The flat-rolled steel producer, a subsidiary of Russia’s Novolipetsk Steel that relies heavily on imported slab from Russia, filed its exclusion requests in March 2018.
NLMK USA’s Pennsylvania plant operates a conversion mill, turning slabs into hot-rolled coil and cold-rolled coil, according to the company’s website
Slab converters account for about a 15% market share of US steel output but slab suppliers are very limited in the domestic market, Miller told Fastmarkets.
Between 80 and 100 employees were laid off at the facility, located in Farrell, local news outlet the Herald quoted United Steelworkers union Local 1016-03 president as saying.
Additionally, the Section 232 tariffs - which were announced in March of last year - have had very little benefit to the domestic steel industry other than a “short-term run-up” in steel prices in 2018, Miller said.
“The fact that today’s price is lower than it was before the tariffs took [effect] tells you that the tariffs are having only a negative impact on the domestic market,” he said.
Fastmarkets' daily steel hot-rolled coil index
, fob mill US, was calculated at $27.19 per hundredweight ($543.80 per short ton) on Monday July 8, up by 2.3% from $26.58 per cwt previously - partly due to a recent price increase push by domestic mills on flat-rolled steel products. But the HRC price is still down by 40.7% from the $45.84-per-cwt peak reached in early July, after the Section 232 tariffs took effect.
“So why are prices going down today?” Miller asked, citing “really good” gross domestic product (GDP) figures and steel demand. To answer that, he attributed it to abundant supply in the domestic market that is sourced from only certain steel companies - excluding NLMK USA.

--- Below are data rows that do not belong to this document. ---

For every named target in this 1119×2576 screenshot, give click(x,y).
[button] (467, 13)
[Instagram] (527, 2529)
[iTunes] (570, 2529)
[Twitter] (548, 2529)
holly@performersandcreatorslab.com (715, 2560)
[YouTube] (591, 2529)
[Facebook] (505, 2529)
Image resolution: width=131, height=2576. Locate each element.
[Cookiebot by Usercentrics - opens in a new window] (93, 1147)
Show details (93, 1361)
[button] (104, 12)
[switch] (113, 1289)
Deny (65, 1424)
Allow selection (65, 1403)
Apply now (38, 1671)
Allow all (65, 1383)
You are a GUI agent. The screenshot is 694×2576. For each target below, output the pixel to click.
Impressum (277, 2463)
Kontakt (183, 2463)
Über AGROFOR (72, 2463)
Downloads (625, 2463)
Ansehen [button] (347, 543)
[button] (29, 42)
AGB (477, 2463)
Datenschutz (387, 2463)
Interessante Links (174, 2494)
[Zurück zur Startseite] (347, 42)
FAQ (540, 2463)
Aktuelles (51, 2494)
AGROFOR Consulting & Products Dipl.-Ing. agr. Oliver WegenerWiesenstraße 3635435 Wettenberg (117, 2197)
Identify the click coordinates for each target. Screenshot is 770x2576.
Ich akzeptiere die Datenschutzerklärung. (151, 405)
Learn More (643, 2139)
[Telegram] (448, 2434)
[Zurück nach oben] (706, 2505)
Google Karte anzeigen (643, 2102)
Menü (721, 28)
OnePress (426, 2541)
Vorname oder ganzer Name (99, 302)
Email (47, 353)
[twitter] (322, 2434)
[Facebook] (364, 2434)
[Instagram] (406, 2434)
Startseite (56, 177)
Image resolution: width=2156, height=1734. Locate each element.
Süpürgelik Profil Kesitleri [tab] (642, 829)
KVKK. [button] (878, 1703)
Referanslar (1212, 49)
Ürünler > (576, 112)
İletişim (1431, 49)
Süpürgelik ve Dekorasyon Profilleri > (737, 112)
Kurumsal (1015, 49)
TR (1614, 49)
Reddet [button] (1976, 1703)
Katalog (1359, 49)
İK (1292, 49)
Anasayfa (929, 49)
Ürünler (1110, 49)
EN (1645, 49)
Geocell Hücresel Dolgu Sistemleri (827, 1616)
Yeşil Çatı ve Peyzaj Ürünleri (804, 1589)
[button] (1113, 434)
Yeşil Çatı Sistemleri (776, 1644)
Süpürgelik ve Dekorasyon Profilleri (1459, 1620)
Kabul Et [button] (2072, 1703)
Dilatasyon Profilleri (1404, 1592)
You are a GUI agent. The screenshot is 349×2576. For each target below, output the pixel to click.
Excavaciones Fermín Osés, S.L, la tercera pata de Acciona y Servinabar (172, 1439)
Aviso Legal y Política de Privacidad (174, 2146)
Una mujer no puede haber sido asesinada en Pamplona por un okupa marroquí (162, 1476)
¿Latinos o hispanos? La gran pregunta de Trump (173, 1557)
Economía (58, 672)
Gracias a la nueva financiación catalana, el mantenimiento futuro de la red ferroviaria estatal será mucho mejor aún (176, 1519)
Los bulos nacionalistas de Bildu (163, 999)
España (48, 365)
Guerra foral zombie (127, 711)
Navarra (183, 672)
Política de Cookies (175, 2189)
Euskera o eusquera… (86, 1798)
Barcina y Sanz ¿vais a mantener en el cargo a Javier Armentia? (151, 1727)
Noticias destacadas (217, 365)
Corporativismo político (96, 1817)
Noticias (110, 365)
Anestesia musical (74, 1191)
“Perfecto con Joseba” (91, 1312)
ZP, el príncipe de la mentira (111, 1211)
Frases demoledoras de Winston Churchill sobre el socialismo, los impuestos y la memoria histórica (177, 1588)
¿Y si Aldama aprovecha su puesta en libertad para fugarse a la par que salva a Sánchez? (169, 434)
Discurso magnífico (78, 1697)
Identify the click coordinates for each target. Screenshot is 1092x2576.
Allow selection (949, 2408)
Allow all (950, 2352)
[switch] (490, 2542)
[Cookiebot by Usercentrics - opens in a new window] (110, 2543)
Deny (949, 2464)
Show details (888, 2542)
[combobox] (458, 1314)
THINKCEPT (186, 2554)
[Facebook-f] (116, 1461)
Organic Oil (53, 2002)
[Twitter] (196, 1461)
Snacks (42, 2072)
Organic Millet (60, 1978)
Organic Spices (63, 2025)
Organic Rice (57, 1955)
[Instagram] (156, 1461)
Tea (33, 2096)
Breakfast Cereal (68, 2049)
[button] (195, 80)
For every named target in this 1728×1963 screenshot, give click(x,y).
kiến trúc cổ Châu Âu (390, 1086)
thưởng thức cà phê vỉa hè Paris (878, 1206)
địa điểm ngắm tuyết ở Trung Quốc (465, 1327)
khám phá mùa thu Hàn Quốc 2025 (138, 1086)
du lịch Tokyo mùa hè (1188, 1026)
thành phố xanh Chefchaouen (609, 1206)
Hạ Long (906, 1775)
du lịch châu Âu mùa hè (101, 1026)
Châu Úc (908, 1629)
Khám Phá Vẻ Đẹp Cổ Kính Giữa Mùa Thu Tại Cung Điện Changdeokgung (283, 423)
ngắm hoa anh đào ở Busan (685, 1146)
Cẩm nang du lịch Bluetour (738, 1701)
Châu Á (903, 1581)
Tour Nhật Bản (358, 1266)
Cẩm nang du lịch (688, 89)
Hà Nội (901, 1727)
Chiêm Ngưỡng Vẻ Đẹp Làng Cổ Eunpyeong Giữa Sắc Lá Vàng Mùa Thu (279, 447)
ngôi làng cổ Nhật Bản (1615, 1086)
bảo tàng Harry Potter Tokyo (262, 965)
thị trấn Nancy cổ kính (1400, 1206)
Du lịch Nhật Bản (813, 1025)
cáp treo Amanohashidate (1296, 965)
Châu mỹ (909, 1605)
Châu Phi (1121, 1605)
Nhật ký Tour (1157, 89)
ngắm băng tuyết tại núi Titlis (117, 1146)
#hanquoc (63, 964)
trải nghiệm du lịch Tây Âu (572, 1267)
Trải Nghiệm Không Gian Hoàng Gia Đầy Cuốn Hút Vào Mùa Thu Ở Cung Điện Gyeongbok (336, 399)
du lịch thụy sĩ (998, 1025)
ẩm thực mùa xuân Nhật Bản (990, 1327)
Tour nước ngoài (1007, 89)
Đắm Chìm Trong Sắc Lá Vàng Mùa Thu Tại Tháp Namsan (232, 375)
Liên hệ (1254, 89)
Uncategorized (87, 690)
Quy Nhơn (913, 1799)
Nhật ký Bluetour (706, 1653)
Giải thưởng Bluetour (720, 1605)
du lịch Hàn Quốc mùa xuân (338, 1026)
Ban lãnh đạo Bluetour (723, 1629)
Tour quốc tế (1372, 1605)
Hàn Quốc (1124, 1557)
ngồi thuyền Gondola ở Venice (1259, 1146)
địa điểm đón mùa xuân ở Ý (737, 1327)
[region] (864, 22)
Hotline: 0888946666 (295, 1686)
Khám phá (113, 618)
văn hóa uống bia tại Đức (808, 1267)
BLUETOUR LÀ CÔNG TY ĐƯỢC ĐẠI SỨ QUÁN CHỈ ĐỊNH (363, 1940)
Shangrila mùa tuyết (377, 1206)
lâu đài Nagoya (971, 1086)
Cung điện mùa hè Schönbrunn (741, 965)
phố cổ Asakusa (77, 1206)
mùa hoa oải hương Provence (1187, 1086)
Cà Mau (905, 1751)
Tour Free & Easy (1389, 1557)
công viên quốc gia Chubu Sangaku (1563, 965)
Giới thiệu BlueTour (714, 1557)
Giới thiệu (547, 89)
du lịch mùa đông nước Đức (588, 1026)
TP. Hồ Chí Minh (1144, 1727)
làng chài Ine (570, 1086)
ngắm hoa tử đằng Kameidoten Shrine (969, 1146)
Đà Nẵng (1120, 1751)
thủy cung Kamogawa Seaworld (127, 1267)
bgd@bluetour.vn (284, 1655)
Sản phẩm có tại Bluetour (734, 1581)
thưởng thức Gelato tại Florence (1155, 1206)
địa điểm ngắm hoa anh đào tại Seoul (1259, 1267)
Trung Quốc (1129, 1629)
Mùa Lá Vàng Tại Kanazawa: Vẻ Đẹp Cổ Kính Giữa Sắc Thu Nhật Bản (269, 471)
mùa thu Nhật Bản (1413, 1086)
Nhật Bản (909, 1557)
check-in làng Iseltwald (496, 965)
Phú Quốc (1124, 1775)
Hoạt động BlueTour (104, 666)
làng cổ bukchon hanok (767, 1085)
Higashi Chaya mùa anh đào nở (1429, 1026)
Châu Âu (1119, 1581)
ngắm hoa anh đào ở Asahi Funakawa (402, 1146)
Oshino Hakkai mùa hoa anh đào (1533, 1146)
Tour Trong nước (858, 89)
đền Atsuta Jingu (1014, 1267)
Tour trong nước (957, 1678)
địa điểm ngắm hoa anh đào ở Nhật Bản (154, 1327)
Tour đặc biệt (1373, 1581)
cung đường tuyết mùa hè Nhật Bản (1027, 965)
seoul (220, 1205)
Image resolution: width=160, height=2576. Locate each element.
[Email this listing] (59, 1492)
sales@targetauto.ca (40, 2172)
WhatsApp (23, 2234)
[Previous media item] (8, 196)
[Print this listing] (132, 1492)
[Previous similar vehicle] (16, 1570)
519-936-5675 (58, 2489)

While some domestic steel mills - including Nucor, U.S. Steel Corp and Big River Steel - have announced or undertaken sheet production expansions since last year, NLMK USA's $600-million investment in its US operations is said to have been hampered by the slab import denials.
NLMK USA is currently buying some slab from Brazil, Miller said, because US slab suppliers can't provide enough material to support the company’s businesses.
Brazil currently is subject to US quotas rather than tariffs, which means it can export up to 3.5 million tonnes of semi-finished steel products to the US each year without incurring the 25% Section 232 tariff on steel product imports. But US buyers have previously expressed fears that the country will soon reach its slab quota limit.
Imports of blooms, billets and slabs were licensed at 787,937 tonnes in June, according to data collected through July 3 by Commerce's Enforcement and Compliance Division, up by 41.5% from the same month last year. Brazil, Mexico and Russia were the top suppliers of these products.
Going forward, Miller said that part of NLMK USA’s strategy is to actively look for more foreign suppliers for raw materials. Both Mexico and Canada, which are exempt from Section 232 tariffs on all imported steel and aluminium products, are potential partners, he added.
It will still take some time for both NLMK USA and the global steel supply chain to adjust to the new environment created by the implementation of the Section 232 tariffs, Miller said.
But with some potential rebound in steel prices looming after domestic mills announced flat-rolled steel price increases of a minimum of $40 per ton in late June, he hopes the company will benefit from this in the second half of the year.
“We could allow that correction to take place and we could go out and be a little bit more aggressive in the marketplace to get more orders,” Miller said. “That’s our hope in the second half of the year.”
On Tuesday, Nucor kicked off a second round of base price increases, raising carbon flat-rolled steel by the same amount.